Thursday, February 26, 2015

Theatrical Reviews: The DUFF






I have almost no reason to ever bother watching High-school Teen-girl movies.  I am not a girl, I am not a teen, and I’m constantly trying to forget that I was ever in High-School.  In other-words: This genre of movie is not really meant for me.  I’ve seen a solid hand-full, but as a rule I don’t have much use for them.

The DUFF, the latest high-school teen-girl movie to be released in theaters, could have easily been another in a line of pointless unfunny comedies, but instead it works thanks to a great cast, and decent filmmaking.

Now before you rush off to IMDB to see what famous comedic geniuses are starring in this film, I’ll let you know that there aren’t any.  The movie is mostly made up of actors who you’ve either never seen before, or only maybe seen once for a minute.  The group however do a perfect job with the borderline-obnoxious material, and often manage to render funny things that have no business being funny.

On paper the DUFF is somewhat frustrating, but on screen it is surprisingly enjoyable.  This is mostly due to the fact that the characters aren’t soulless caricatures of puberty, but instead mostly-likable characters with identities.  It’s the great cast that brings this flick to life; The DUFF would have probably been a disaster without the talents of Mae Whitman and Robbie Amell to keep things going.

The plot itself is a little juvenile, and has been kind of beaten to death.  A new dress and a make-over are the cure-all for the protagonist’s insecurity problems, and the two leads start out as friends then slowly develop feelings for each other as the film progresses.  The female lead is an average looking teen in a world full of apparently more attractive teens (you can tell that the other girls are more attractive because they wear more lipstick,)  and the most beautiful of them all is, of course, a psychotic jerk to the others.  There is a lot of annoying paint-by-the-numbers tropes in The DUFF.

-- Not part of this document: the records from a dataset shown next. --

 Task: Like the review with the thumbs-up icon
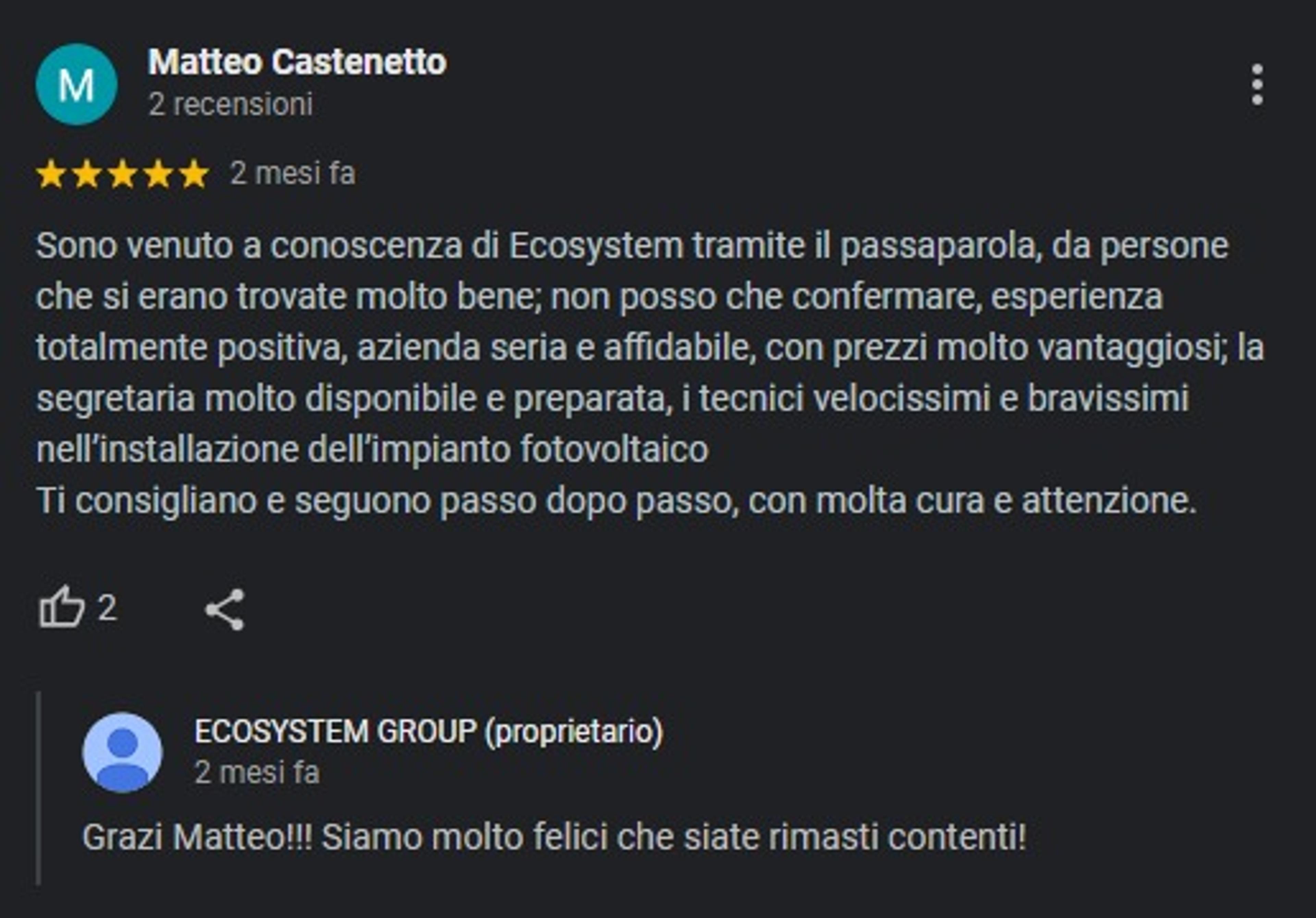coord(61,608)
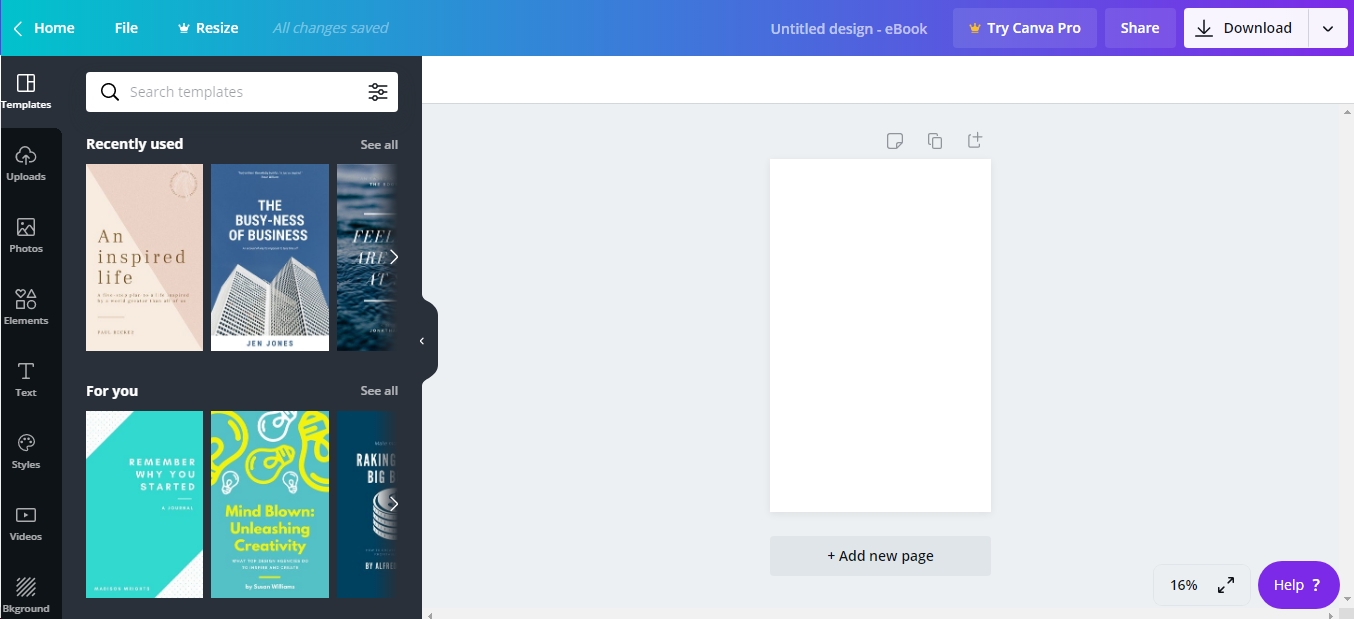The width and height of the screenshot is (1354, 619).
Task: Select the Uploads sidebar icon
Action: (x=25, y=162)
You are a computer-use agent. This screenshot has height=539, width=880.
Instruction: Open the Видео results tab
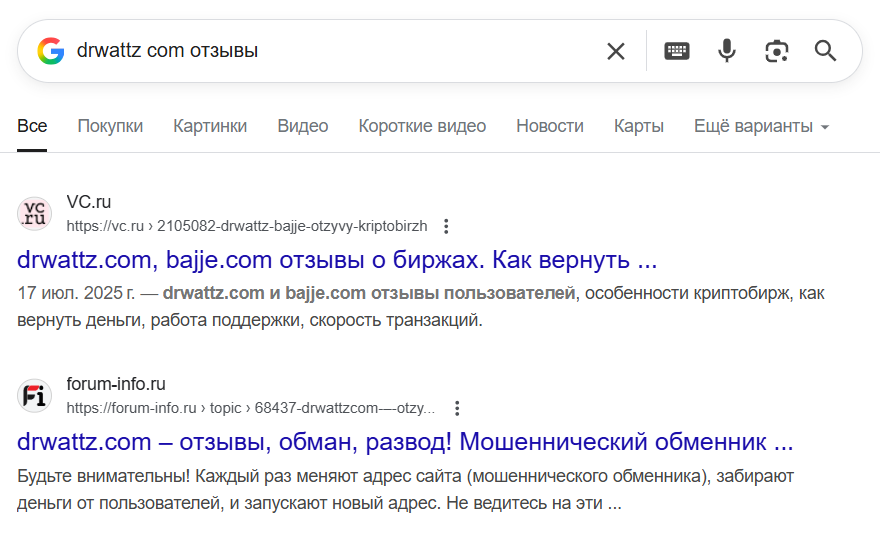(303, 126)
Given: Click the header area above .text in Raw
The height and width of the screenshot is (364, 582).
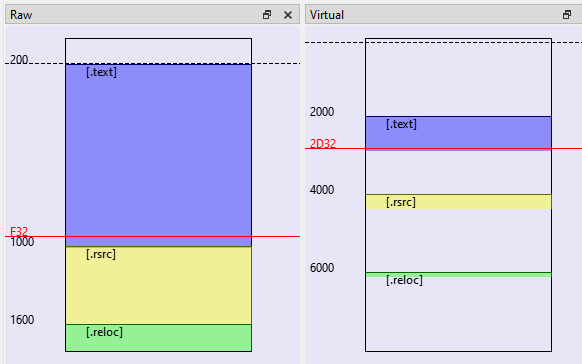Looking at the screenshot, I should coord(158,51).
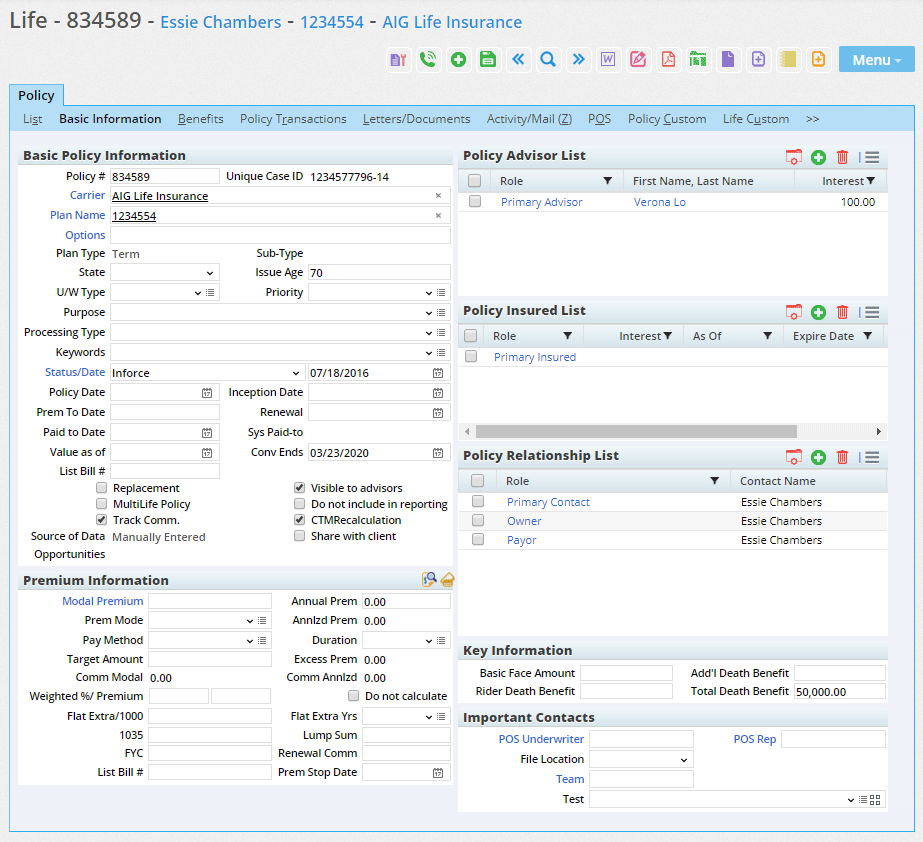Add new advisor in Policy Advisor List

(818, 157)
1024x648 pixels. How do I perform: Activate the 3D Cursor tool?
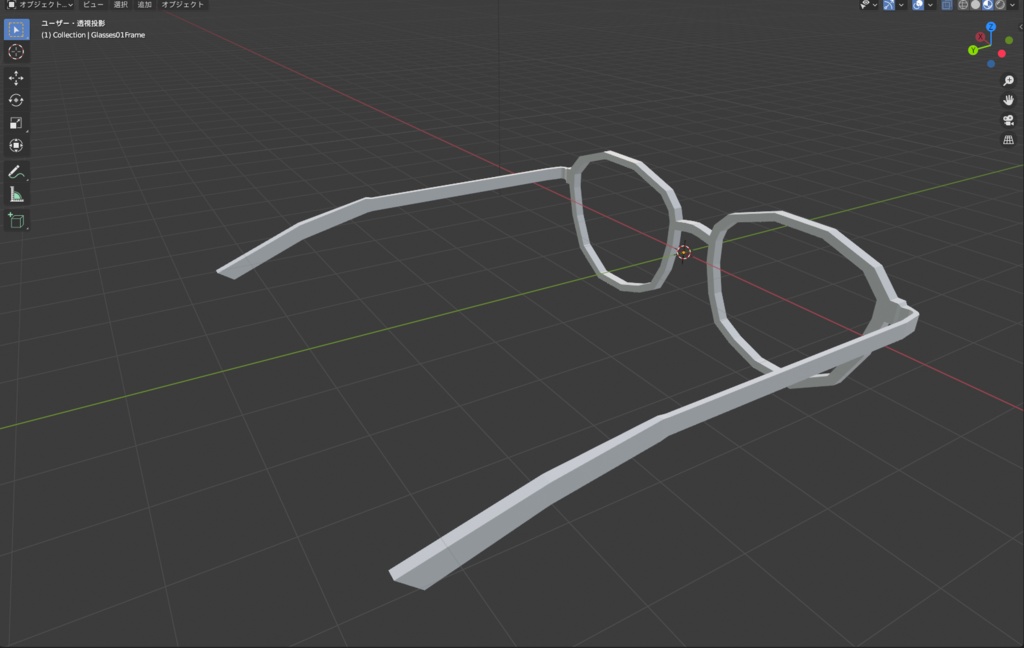pos(16,52)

I’d say that the movie is just a lame girly teen-movie with a stellar cast; but I think there might be something lying under the skin of The DUFF that its genre predecessors do not have.  The movie is about dealing with your own inadequacies and insecurities, and it talks about this matter in a surprisingly mature way.  Everyone has to find a way to cope with the fact that there will always be someone better than them around the corner; and while The DUFF doesn’t create a particularly sane way of dealing with this problem, at least it admits that there is one.

At its core The DUFF is an escapist wish-fulfillment picture for a demographic that I am in no way a part of.  I have no desire to go shop for new outfits, tell that jerk girl at school what’s coming to her or date the muscular school jock;  yet I still found the movie fairly charming and enjoyable thanks to its smart-ish script and fantastic cast.  I can only imagine that the films target audience will enjoy it 10 times more then I did.  It shows the kind of life that can be breathed into a tired sub-genre when the filmmakers actually care about what they are putting on-screen.  Good show.